■ WHAT THE EXERCISE ASKS
Begin with the first line of the entries below. Copy each line exactly, stopping after the one that contains "The width and height of the screenshot is (530, 258).".

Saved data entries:
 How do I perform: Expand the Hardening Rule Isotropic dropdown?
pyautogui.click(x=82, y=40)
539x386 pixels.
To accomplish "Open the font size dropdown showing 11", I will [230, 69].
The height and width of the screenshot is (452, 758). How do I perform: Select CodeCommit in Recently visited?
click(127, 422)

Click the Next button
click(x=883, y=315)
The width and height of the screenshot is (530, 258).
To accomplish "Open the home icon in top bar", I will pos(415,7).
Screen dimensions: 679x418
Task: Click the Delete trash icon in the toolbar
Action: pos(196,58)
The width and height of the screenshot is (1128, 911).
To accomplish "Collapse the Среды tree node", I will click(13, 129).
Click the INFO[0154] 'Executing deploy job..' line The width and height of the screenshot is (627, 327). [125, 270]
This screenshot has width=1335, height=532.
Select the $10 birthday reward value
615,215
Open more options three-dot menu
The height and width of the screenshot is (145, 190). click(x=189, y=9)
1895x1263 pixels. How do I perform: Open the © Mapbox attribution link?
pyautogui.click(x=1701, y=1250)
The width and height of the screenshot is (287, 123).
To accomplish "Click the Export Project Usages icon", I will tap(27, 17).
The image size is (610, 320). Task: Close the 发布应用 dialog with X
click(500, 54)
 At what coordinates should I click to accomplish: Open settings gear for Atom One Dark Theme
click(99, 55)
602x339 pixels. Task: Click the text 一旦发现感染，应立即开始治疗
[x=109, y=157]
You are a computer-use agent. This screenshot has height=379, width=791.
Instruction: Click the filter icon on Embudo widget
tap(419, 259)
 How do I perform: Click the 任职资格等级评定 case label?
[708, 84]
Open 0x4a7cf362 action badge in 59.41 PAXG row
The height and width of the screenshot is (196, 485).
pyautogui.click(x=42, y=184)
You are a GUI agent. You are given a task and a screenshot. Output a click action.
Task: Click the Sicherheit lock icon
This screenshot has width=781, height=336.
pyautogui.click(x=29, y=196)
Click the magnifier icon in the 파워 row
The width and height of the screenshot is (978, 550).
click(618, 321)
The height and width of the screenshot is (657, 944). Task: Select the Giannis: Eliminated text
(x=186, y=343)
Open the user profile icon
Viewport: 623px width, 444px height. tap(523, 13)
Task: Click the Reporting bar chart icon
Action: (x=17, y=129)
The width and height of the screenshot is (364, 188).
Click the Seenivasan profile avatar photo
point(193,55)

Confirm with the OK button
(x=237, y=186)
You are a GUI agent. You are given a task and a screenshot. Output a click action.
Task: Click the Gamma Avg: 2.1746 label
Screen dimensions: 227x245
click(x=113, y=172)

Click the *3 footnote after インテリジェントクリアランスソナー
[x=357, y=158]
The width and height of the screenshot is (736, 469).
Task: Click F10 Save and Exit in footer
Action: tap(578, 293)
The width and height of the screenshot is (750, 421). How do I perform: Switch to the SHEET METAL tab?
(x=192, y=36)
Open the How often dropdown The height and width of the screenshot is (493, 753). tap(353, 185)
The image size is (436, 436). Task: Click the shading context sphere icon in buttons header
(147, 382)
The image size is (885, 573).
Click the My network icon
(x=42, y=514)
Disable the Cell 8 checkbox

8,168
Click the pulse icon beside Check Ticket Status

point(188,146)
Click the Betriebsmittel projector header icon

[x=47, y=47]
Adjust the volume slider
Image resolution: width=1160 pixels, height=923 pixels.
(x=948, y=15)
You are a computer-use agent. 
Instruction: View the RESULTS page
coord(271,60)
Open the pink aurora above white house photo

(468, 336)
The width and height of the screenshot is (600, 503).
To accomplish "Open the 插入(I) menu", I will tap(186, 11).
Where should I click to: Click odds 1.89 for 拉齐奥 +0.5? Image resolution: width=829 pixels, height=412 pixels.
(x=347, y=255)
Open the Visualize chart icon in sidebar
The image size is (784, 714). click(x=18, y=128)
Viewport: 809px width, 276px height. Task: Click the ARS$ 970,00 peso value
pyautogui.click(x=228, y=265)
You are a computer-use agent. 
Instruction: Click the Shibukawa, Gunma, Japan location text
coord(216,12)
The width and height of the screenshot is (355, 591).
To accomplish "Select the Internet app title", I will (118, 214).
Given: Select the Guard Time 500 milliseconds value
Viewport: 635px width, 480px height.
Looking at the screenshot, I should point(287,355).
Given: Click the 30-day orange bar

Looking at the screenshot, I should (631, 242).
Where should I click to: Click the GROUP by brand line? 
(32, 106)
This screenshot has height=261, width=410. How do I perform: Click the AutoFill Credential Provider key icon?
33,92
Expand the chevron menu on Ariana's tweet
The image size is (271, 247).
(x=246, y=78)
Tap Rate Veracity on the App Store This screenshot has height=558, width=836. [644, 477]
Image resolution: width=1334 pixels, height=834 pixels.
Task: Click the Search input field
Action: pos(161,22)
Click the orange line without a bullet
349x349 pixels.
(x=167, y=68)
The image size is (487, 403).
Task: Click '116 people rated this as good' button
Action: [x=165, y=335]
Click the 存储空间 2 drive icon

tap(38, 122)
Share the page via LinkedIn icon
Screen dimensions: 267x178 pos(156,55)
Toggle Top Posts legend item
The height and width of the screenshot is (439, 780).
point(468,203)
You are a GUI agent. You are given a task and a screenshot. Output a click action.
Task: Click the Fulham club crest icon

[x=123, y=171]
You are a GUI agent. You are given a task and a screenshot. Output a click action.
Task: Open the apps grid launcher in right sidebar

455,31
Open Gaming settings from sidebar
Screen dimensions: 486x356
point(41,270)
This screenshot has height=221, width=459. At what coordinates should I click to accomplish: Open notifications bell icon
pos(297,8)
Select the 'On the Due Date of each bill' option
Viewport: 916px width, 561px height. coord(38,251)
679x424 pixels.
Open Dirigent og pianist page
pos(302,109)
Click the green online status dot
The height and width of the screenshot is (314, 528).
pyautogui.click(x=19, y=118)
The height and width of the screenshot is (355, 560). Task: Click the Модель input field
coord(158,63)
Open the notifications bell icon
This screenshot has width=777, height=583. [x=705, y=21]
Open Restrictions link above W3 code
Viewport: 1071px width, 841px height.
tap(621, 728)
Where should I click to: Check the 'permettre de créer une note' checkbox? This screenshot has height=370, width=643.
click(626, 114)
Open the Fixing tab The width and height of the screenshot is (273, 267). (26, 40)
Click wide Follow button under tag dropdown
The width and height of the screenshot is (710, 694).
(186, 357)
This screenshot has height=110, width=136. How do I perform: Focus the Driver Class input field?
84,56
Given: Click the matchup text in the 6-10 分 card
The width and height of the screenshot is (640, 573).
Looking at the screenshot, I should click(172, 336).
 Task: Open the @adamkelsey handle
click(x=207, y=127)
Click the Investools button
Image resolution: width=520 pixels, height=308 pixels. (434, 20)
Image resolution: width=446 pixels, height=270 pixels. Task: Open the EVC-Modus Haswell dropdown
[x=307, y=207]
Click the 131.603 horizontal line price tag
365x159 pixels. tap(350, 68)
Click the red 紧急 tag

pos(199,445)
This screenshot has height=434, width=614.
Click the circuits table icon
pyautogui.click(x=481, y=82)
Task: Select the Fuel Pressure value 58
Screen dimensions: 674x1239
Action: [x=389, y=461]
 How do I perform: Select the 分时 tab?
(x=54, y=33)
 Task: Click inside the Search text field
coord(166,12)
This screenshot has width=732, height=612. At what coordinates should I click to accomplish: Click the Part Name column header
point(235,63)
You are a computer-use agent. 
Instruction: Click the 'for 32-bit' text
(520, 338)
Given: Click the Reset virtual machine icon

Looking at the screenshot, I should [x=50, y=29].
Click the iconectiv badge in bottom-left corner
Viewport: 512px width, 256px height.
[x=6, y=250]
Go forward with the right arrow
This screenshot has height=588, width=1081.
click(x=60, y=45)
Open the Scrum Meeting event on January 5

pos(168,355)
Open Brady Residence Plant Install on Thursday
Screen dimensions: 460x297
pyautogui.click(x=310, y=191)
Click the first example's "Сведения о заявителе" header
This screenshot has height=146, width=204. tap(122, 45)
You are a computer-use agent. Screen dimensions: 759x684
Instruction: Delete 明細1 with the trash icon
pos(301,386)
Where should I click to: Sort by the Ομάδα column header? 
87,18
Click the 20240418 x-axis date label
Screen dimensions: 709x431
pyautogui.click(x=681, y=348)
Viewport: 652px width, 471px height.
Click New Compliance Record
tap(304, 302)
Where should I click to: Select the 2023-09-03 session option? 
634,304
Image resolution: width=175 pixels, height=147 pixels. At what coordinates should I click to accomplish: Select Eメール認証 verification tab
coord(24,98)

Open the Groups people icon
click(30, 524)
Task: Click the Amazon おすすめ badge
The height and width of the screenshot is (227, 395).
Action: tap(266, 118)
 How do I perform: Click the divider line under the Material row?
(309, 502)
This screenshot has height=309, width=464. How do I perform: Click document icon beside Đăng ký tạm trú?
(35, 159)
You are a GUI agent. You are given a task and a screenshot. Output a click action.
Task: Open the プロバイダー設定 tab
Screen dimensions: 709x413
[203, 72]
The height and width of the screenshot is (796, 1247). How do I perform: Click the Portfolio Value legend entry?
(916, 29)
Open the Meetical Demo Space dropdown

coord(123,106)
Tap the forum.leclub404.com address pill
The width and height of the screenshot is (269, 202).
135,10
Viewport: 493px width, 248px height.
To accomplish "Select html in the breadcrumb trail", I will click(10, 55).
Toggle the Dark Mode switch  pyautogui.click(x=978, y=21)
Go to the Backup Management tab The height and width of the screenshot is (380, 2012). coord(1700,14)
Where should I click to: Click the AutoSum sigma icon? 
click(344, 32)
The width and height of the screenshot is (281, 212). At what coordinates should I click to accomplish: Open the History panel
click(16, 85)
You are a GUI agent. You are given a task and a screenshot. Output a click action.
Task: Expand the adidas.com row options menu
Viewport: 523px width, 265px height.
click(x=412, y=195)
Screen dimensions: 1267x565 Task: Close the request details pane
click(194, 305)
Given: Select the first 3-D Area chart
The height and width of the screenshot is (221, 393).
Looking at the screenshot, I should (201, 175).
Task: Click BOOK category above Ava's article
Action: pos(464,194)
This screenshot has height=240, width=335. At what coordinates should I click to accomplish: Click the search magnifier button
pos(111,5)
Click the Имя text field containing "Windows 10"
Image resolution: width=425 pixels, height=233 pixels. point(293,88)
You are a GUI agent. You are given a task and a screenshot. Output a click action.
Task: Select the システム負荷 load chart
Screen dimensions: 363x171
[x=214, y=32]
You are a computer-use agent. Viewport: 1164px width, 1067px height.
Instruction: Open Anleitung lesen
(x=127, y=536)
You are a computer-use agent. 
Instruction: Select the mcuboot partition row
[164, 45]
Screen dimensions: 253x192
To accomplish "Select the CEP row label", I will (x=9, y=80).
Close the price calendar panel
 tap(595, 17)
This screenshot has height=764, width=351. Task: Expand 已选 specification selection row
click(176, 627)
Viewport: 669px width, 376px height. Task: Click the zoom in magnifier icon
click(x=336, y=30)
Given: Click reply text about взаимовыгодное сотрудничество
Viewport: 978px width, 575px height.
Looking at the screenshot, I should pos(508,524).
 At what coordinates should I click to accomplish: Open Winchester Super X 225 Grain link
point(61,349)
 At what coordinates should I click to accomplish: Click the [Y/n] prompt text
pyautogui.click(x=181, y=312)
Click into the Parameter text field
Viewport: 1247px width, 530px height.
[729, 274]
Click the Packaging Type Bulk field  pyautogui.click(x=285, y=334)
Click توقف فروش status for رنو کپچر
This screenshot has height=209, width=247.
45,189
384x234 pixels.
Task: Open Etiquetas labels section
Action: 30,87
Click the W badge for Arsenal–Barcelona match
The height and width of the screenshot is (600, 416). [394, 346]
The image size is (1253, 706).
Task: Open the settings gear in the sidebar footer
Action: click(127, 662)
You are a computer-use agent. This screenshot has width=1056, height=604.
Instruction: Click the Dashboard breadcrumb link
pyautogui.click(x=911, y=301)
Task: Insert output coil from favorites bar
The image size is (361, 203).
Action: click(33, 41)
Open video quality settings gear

■ WRITTEN ANSWER
 How do I perform: Expand the Hardening Rule Isotropic dropdown?
pyautogui.click(x=82, y=40)
539x386 pixels.
To accomplish "Open the font size dropdown showing 11", I will [230, 69].
The height and width of the screenshot is (452, 758). How do I perform: Select CodeCommit in Recently visited?
click(127, 422)

Click the Next button
click(x=883, y=315)
The width and height of the screenshot is (530, 258).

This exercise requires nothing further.